WORK ORDER
Where a picture appears, leave it out, and print the rest of the records as they are.

MATERIAL PROVIDED
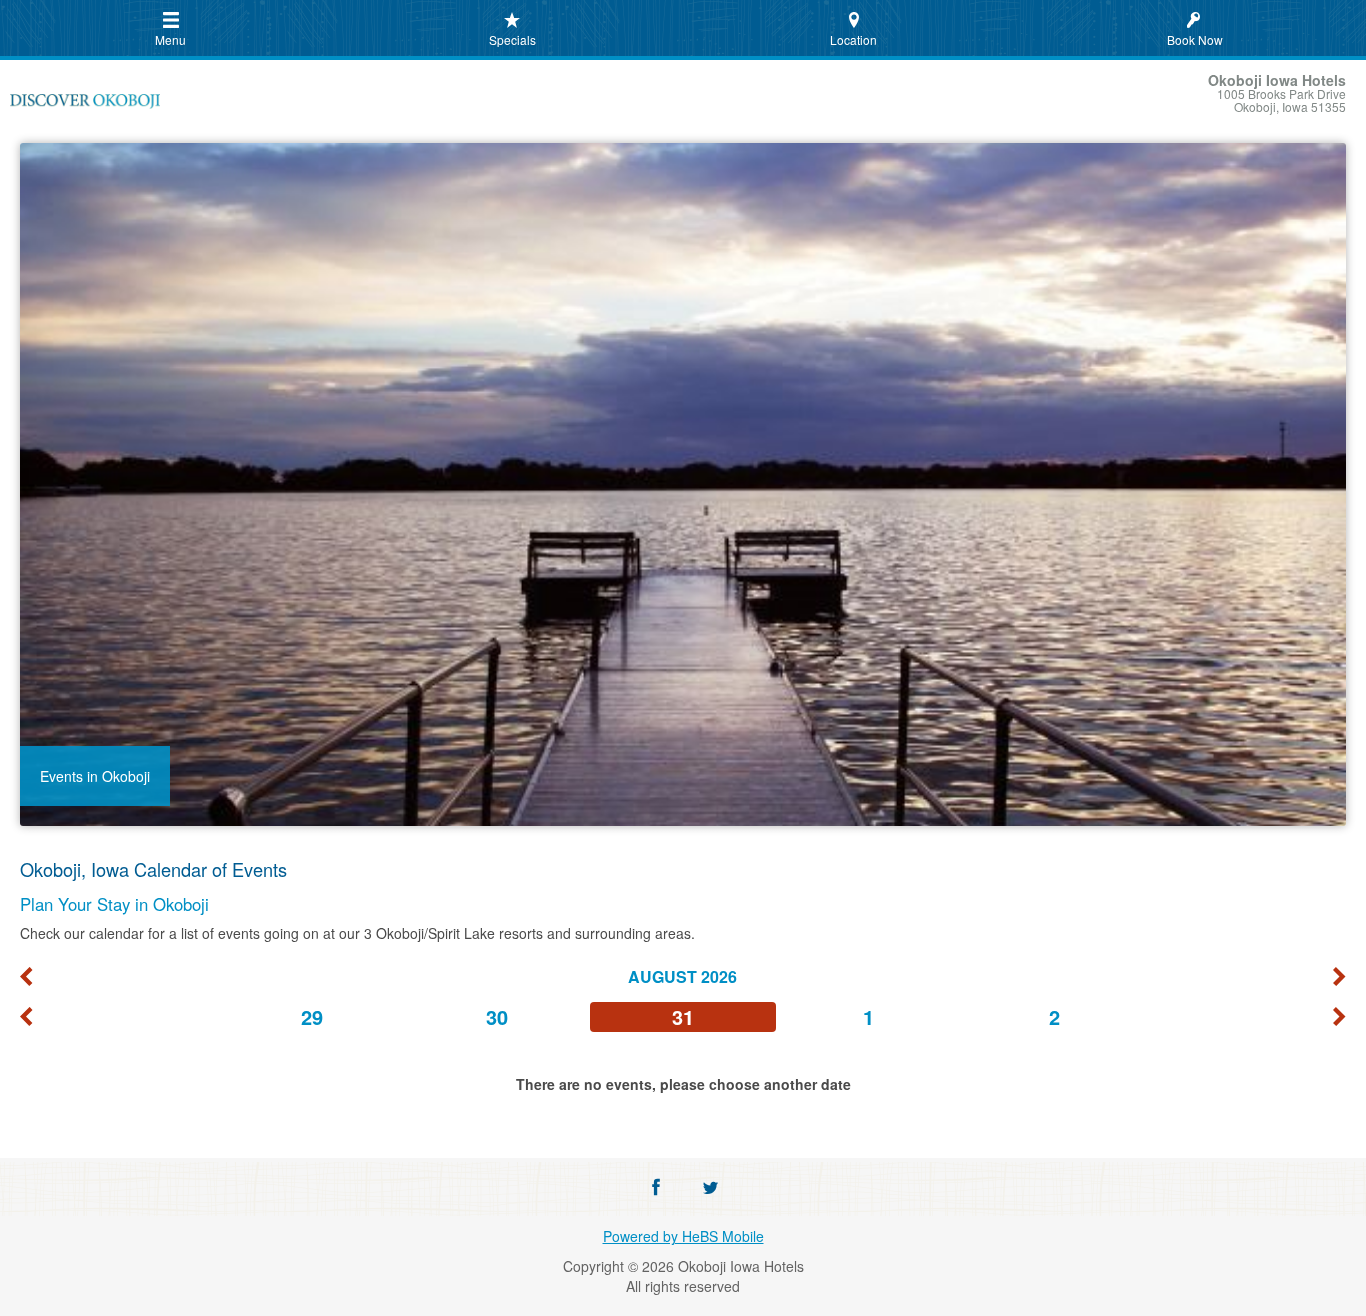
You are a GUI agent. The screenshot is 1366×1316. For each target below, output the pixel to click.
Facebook (656, 1187)
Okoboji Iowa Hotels (85, 103)
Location (853, 39)
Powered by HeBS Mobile (683, 1236)
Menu (170, 39)
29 (312, 1016)
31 (683, 1016)
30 (497, 1016)
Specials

ANSWER TO THIS EXERCISE
You are a GUI agent. The screenshot is 1366×1316. For each target below, output the pixel to click.
Facebook (656, 1187)
Okoboji Iowa Hotels (85, 103)
Location (853, 39)
Powered by HeBS Mobile (683, 1236)
Menu (170, 39)
29 (312, 1016)
31 (683, 1016)
30 (497, 1016)
Specials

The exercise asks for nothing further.